Приложение 2
к приказу Министра здравоохранения и
социального развития Республики Казахстан
от 16 апреля 2015 года № 227
Данная редакция действовала до внесения изменений от 22 апреля 2019 года
Правила
маркировки изделий медицинского назначения и медицинской техники
1. Общие положения
1. Настоящие Правила маркировки изделий медицинского назначения и медицинской техники (далее - Правила) разработаны в соответствии со статьей 75 Кодекса Республики Казахстан от 18 сентября 2009 года «О здоровье народа и системе здравоохранения» и определяют порядок маркировки изделий медицинского назначения и медицинской техники в Республике Казахстан.
2. Маркировка изделий медицинского назначения и медицинской техники утверждается государственным органом в сфере обращения лекарственных средств, изделий медицинского назначения и медицинской техники (далее - государственный орган) при государственной регистрации изделий медицинского назначения и медицинской техники в Республике Казахстан, проводимой согласно статье 71 Кодекса.
3. Информация для потребителя (эксплуатационный документ медицинской техники, инструкция по медицинскому применению изделий медицинского назначения) содержит полные и достоверные сведения, не вводящие их в заблуждение относительно состава, свойств, природы происхождения, способа изготовления (производства) и применения, а также других сведений, прямо или косвенно характеризующих качество и безопасность изделий медицинского назначения и медицинской техники.
Информация об организации, принимающей претензии (предложения) по качеству изделий медицинского назначения и медицинской техники на территории Республики Казахстан, указывается в инструкции по медицинскому применению изделия медицинского назначения и эксплуатационном документе медицинской техники.

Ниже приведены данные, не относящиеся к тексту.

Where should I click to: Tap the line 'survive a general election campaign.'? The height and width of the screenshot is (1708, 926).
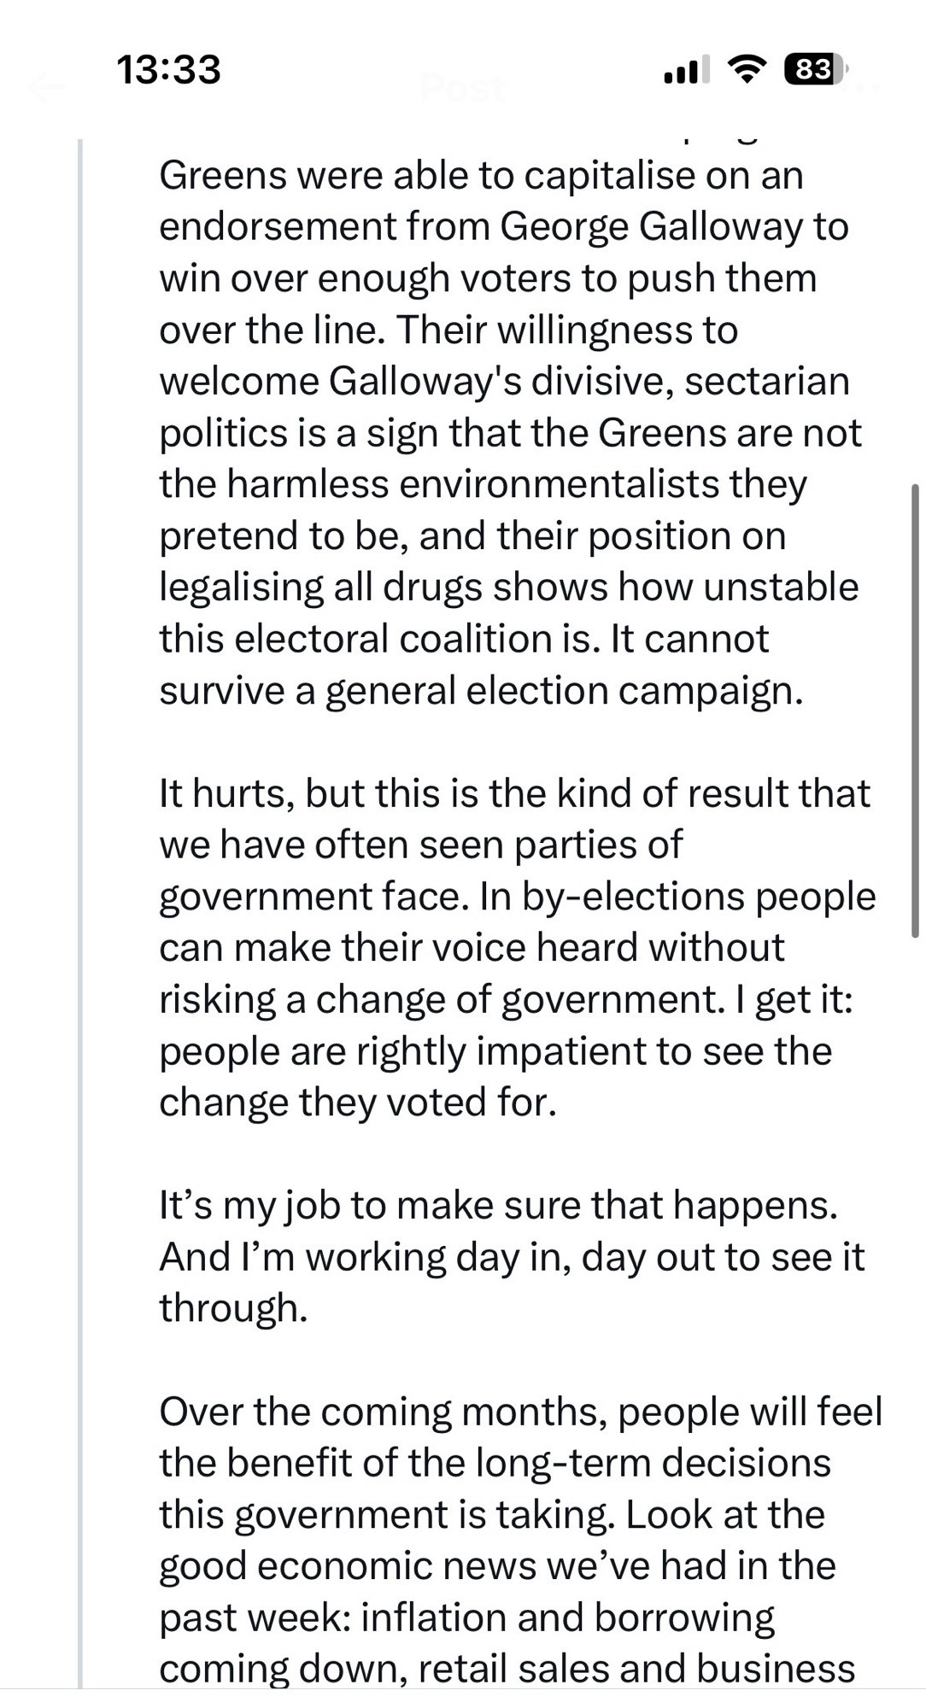coord(480,691)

4. В настоящих Правилах используются следующие понятия:
1) маркировка - текст, товарные знаки, условное обозначение и рисунки, несущие информацию для потребителя и нанесенные на продукцию (товар), документы, памятки (листы-вкладыши), этикетки, контрэтикетки, кольеретки, ярлыки, наклейки (стикеры), упаковку (тару);
2) эксплуатационный документ медицинской техники - документ, разрабатываемый производителем медицинской техники для потребителей, содержащий сведения о конструкции, принципе действия, параметрах, характеристиках (свойствах) медицинской техники, ее составных частей; указания, необходимые для правильной и безопасной эксплуатации медицинской техники (использования по назначению, технического обслуживания, хранения и транспортирования); сведения по утилизации; информацию об изготовителе, поставщике изделия и их гарантийных обязательствах;
3) ангро-продукт изделия медицинского назначения - изделие медицинского назначения, производимое и реализуемое в крупной фасовке, а также используемое для дальнейшей производственной обработки с целью производства (изготовления) конечной продукции изделий медицинского назначения для потребителя.